自然エネルギーの変換効率をより高めるために

末松 J. 信彦 2011年の東日本大震災にともなう福島第一原子力発電所の事故は、私たちに自らの科学力の未熟さを突きつけるとともに、エネルギー問題の観点から持続可能な社会のあり方を根本から願う起点となったといえます。

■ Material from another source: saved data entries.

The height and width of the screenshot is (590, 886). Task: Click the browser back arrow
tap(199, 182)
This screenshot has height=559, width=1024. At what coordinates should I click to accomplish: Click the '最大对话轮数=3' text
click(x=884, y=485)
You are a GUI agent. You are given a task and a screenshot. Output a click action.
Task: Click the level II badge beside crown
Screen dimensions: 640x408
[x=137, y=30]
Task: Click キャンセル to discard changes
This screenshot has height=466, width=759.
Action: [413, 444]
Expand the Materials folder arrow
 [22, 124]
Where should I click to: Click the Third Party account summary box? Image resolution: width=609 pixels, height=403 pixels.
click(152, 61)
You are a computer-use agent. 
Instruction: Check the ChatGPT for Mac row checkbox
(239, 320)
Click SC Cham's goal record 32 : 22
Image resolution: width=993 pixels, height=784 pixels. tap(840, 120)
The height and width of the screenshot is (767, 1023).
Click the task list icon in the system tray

 社会の指向が、安全性に不安のある原子力エネルギーや、資源の枯渇とCO2の排出問題がある化石燃料エネルギーから、自然エネルギーに向かったのは当然のことといえます。しかし、自然エネルギーの中心的存在である太陽光発電や風力発電にも大きな課題があります。社会のエネルギー需要に応えられる供給力がないことです。そこで、供給量を上げるために設備を増やす、巨大化するという方策に傾きました。まさに力押しです。もっと、エネルギー変換効率を高める技術を開発する方策があっても良いのではないでしょうか。そのためのヒントは、自然そのものにあるのではないかと考えています。
 いま、自然エネルギーの技術のひとつとして注目されはじめているのが、人工光合成です。ここでも電力生産力の向上が大きな課題のひとつであり、そのために、様々な光触媒等が開発され、いかにエネルギー変換効率を上げるかが競われています。もちろん、光触媒の開発は大切ですが、私はここに新たな視点が必要ではないかと考えています。効率化を構築するには、自然の摂理である光合成の本質を捉え、その仕組みから人工光合成を再構築することも重要であると考えるからです。そこには、メガ化に頼らないヒントがあるはずです。私の研究分野である「自己組織化」には、自然が備えている効率化の本質を解き明かす可能性があります。

※記事の内容は、執筆者個人の考え、意見に基づくものであり、明治大学の公式見解を示すものではありません。